====== DOCUMENT SECTION ======

When we discuss labor, we almost exclusively talk about paid labor, the work we do for money. But there is an enormous, critical swath of labor this view overlooks, and it’s important to work: caring for one another. Raising our kids, administering to the sick, and caring for the aging.

A good measure of a society is how well it provides for its weakest members. It’s also a good predictor of a society’s future. A poor system for raising children is a recipe for future failure. What’s our system? We turn to women. Among solo-parent households, 82% are headed by single mothers. When it comes to the elderly, 61% of caregivers are women, and they are much more likely to be the primary caregiver.

Besides the inequity, our assumption that mom will take care of things is brittle. Covid illuminated how brittle. Students fell four months behind in school, and reading and math scores sank by the sharpest margin in three decades. The gender gap in employment and labor participation increased, and a quarter of mothers said they had to either stop working or work less.

====== DATASET RECORDS ======

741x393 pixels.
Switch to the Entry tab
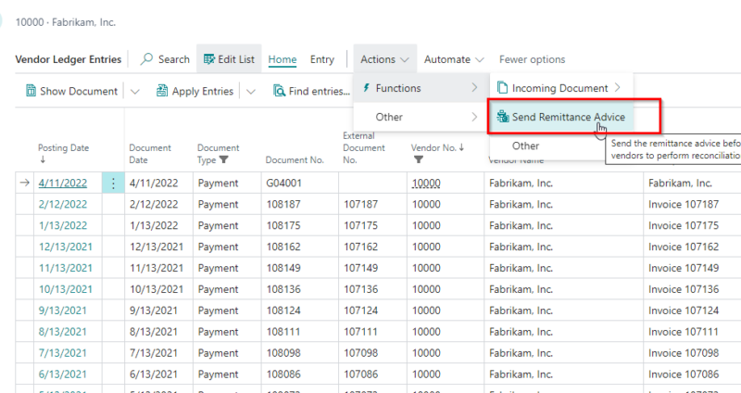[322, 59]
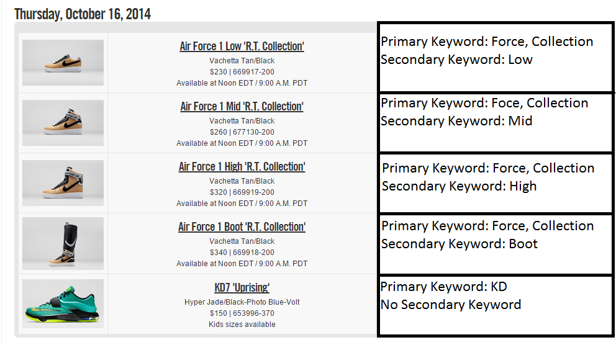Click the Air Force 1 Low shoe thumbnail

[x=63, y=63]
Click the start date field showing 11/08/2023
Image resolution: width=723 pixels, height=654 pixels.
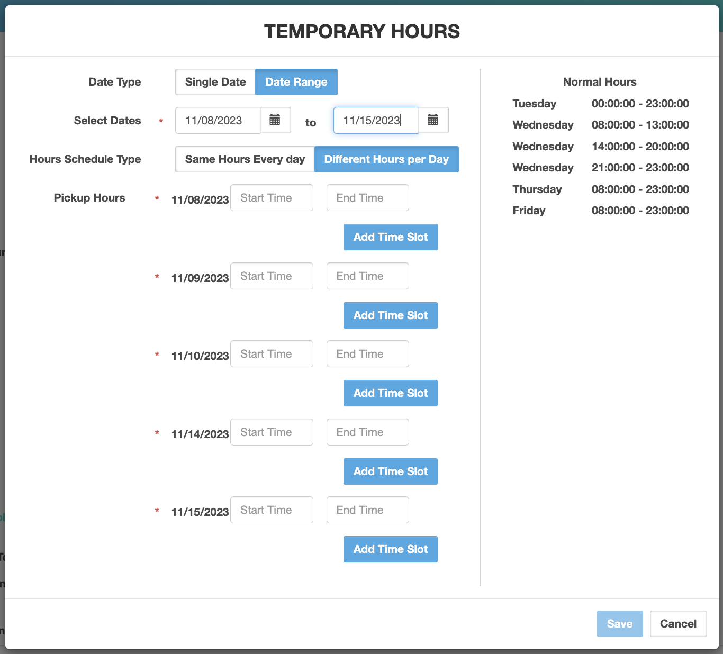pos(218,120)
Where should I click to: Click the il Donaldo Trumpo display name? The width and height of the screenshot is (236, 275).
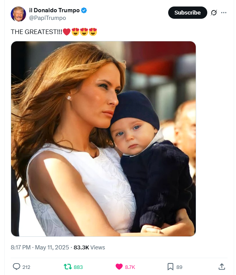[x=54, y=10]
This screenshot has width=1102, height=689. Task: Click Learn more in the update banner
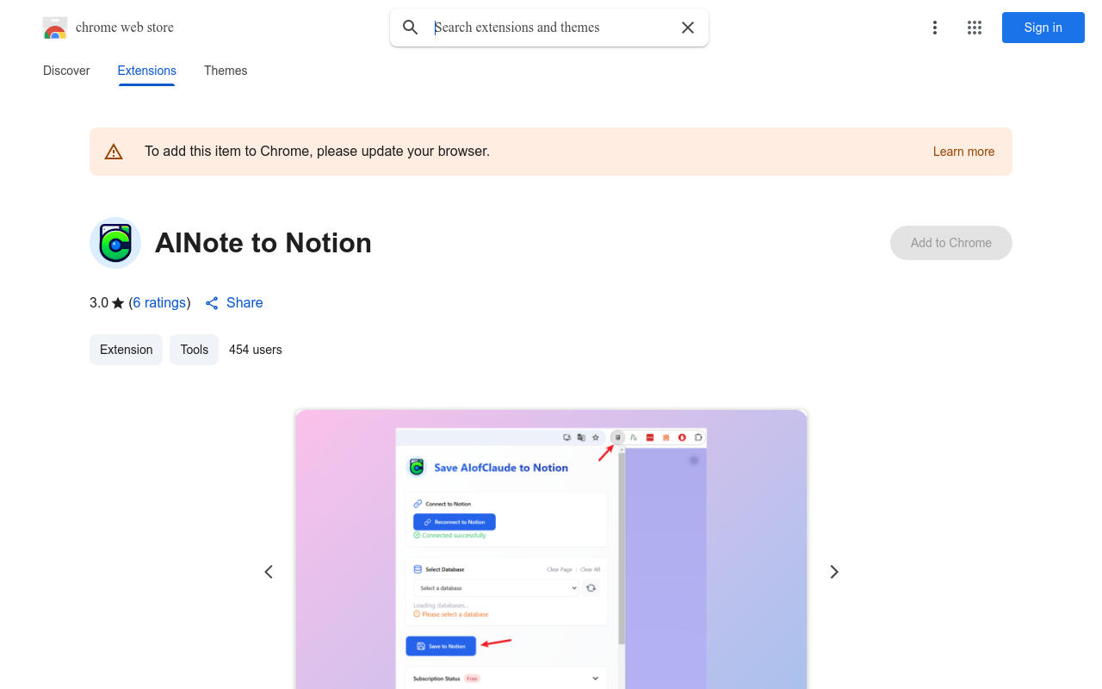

======

**WHAT THE TASK REQUIRES:**
Reproduce the passage of the text on caregiving from "A good measure" up to and including "the primary caregiver.".

**OUTPUT OF THE TASK:**
A good measure of a society is how well it provides for its weakest members. It’s also a good predictor of a society’s future. A poor system for raising children is a recipe for future failure. What’s our system? We turn to women. Among solo-parent households, 82% are headed by single mothers. When it comes to the elderly, 61% of caregivers are women, and they are much more likely to be the primary caregiver.